Merge pull request #12139 from sreecha/fix_tm_avalanche

Fix thread avalance in thread manager

Merge pull request #12139 from sreecha/fix_tm_avalanche
f1795f1f · Sree Kuchibhotla · GitHub · abd7bce6 · 419b617a · f1795f1f
Commit f1795f1f authored 7 years ago by Sree Kuchibhotla Committed by GitHub 7 years ago
--- a/src/cpp/thread_manager/thread_manager.cc
+++ b/src/cpp/thread_manager/thread_manager.cc
@@ -158,11 +158,39 @@ void ThreadManager::MainWorkLoop() {
    }
    // If we decided to finish the thread, break out of the while loop
    if (done) break;
-    // ... otherwise increase poller count and continue
-    // There's a chance that we'll exceed the max poller count: that is
-    // explicitly ok - we'll decrease after one poll timeout, and prevent
-    // some thrashing starting up and shutting down threads
-    num_pollers_++;
+
+    // Otherwise go back to polling as long as it doesn't exceed max_pollers_
+    //
+    // **WARNING**:
+    // There is a possibility of threads thrashing here (i.e excessive thread
+    // shutdowns and creations than the ideal case). This happens if max_poller_
+    // count is small and the rate of incoming requests is also small. In such
+    // scenarios we can possibly configure max_pollers_ to a higher value and/or
+    // increase the cq timeout.
+    //
+    // However, not doing this check here and unconditionally incrementing
+    // num_pollers (and hoping that the system will eventually settle down) has
+    // far worse consequences i.e huge number of threads getting created to the
+    // point of thread-exhaustion.

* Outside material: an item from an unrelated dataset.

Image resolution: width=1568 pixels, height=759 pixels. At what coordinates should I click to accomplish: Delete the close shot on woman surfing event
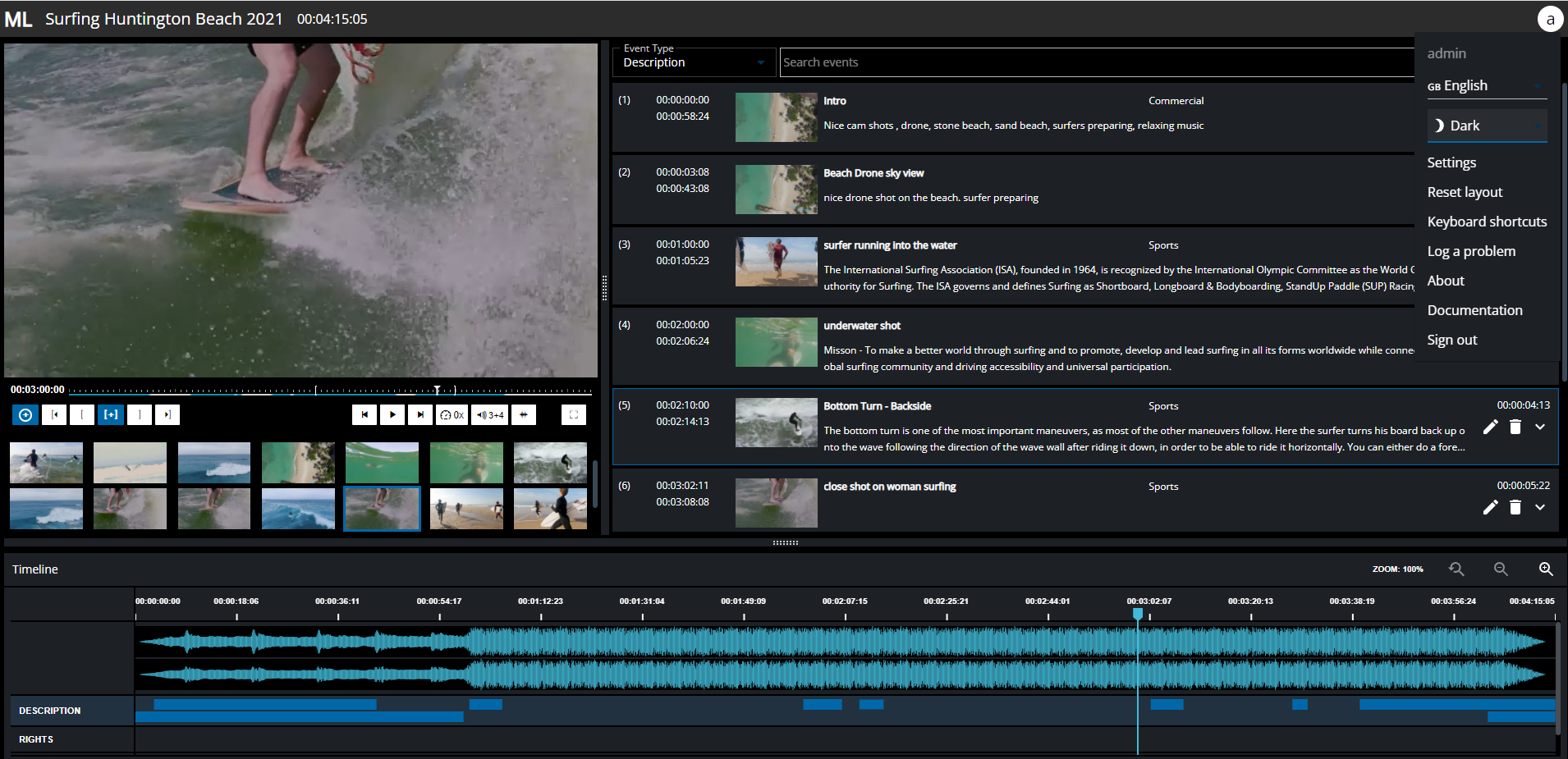coord(1515,507)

For example: if the incoming request rate is
+    // very high, all the polling threads will return very quickly from
+    // PollForWork() with WORK_FOUND. They all briefly decrement num_pollers_
+    // counter thereby possibly - and briefly - making it go below min_pollers;
+    // This will most likely result in the creation of a new poller since
+    // num_pollers_ dipped below min_pollers_.
+    //
+    // Now, If we didn't do the max_poller_ check here, all these threads will
+    // go back to doing PollForWork() and the whole cycle repeats (with a new
+    // thread being added in each cycle). Once the total number of threads in
+    // the system crosses a certain threshold (around ~1500), there is heavy
+    // contention on mutexes (the mu_ here or the mutexes in gRPC core like the
+    // pollset mutex) that makes DoWork() take longer to finish thereby causing
+    // new poller threads to be created even faster. This results in a thread
+    // avalanche.
+    if (num_pollers_ < max_pollers_) {
+      num_pollers_++;
+    } else {
+      break;
+    }
  };

  CleanupCompletedThreads();